The sixth studio album from costumed rockers Steam Powered Giraffe, 1896, should have been their Sgt. Pepper, or at least their Rubber Soul. Its title references the supposed year of their characters’ robotic creation by the fictional Colonel P. A. Walter I. The first single “Hot On the Trail” came with a theatrical mimed video, while “Bad Days on the Horizon” is a sincere cowboy crooner (SPG member “The Spine” often breaks into cowpoke mode). The video for “Olly & the Equinox Band” features a Saturday morning cartoon-style alter-ego version of the group.

Video:

Steam Powered Giraffe "Hot on the Trail" (Acoustic Version)

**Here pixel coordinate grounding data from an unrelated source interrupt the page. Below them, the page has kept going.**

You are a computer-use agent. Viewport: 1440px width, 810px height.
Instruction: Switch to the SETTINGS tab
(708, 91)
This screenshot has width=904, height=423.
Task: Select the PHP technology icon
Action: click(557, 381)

Of particular note: their acoustic rendition of “Hot On the Trail” received a jaw-dropping video treatment of its own. Already one of the strongest gospel-tinged tunes they’ve ever recorded, the acoustic arrangement showcases David Michael Bennett’s vocal chops right from the plaintive opening line, commanding attention and demanding an instant replay as soon as the final note fades. It’s that good. I’m not even sure THEY know just how good it is. It’s the kind of evergreen that could both make and define this band, possibly introducing and endearing them to the same supportive audience that favors likeminded theatrical rockers such as Lana Del Rey (who they recently covered with a video version of “Summertime Sadness”), Queen, Gogol Bordello, and Evanescence.

There’s essentially a whole separate album of acoustic 1896 arrangements, all of them individualized so the strength of the songwriting, paired with the shimmering vocal harmonies, shines forth. It isn’t so much unplugging as it is upgrading.

Steam Powered Giraffe have been posting elaborate new videos online, as well as sharing footage of themselves rehearsing with no costumes or makeup. Seeing the robots truly “unplugged” makes it even more clear that the trio really is ready for prime time.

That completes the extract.